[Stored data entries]
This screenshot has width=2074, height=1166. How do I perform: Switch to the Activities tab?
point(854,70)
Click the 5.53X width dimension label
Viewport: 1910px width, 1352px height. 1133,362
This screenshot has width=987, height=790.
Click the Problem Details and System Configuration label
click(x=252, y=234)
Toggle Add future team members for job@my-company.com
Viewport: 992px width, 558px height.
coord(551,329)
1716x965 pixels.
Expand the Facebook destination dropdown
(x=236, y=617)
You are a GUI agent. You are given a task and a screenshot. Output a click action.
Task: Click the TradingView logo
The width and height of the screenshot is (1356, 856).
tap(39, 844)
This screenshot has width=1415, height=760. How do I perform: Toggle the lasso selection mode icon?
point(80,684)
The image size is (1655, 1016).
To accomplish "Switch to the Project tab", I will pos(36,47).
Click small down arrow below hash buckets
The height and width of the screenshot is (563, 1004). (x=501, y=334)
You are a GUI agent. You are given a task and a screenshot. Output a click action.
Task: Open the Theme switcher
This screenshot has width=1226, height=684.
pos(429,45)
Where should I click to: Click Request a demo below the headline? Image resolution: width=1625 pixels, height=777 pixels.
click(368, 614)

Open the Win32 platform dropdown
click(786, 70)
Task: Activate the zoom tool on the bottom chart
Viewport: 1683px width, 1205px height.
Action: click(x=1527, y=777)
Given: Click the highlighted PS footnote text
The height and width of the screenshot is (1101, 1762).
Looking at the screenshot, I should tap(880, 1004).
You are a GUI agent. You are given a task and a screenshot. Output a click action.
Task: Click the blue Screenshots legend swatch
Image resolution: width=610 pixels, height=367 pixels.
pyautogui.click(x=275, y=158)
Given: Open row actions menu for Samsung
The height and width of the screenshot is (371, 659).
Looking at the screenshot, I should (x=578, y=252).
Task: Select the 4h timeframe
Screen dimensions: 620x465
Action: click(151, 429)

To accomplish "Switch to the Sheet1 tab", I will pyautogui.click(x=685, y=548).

● **Directions for this task**
The required result is a verbatim copy of all the entries.

● **Solution to this task**
This screenshot has width=2074, height=1166. How do I perform: Switch to the Activities tab?
point(854,70)
Click the 5.53X width dimension label
Viewport: 1910px width, 1352px height. 1133,362
This screenshot has width=987, height=790.
Click the Problem Details and System Configuration label
click(x=252, y=234)
Toggle Add future team members for job@my-company.com
Viewport: 992px width, 558px height.
coord(551,329)
1716x965 pixels.
Expand the Facebook destination dropdown
(x=236, y=617)
You are a GUI agent. You are given a task and a screenshot. Output a click action.
Task: Click the TradingView logo
The width and height of the screenshot is (1356, 856).
tap(39, 844)
This screenshot has width=1415, height=760. How do I perform: Toggle the lasso selection mode icon?
point(80,684)
The image size is (1655, 1016).
To accomplish "Switch to the Project tab", I will pos(36,47).
Click small down arrow below hash buckets
The height and width of the screenshot is (563, 1004). (x=501, y=334)
You are a GUI agent. You are given a task and a screenshot. Output a click action.
Task: Open the Theme switcher
This screenshot has width=1226, height=684.
pos(429,45)
Where should I click to: Click Request a demo below the headline? Image resolution: width=1625 pixels, height=777 pixels.
click(368, 614)

Open the Win32 platform dropdown
click(786, 70)
Task: Activate the zoom tool on the bottom chart
Viewport: 1683px width, 1205px height.
Action: click(x=1527, y=777)
Given: Click the highlighted PS footnote text
The height and width of the screenshot is (1101, 1762).
Looking at the screenshot, I should tap(880, 1004).
You are a GUI agent. You are given a task and a screenshot. Output a click action.
Task: Click the blue Screenshots legend swatch
Image resolution: width=610 pixels, height=367 pixels.
pyautogui.click(x=275, y=158)
Given: Open row actions menu for Samsung
The height and width of the screenshot is (371, 659).
Looking at the screenshot, I should (x=578, y=252).
Task: Select the 4h timeframe
Screen dimensions: 620x465
Action: click(151, 429)

To accomplish "Switch to the Sheet1 tab", I will pyautogui.click(x=685, y=548).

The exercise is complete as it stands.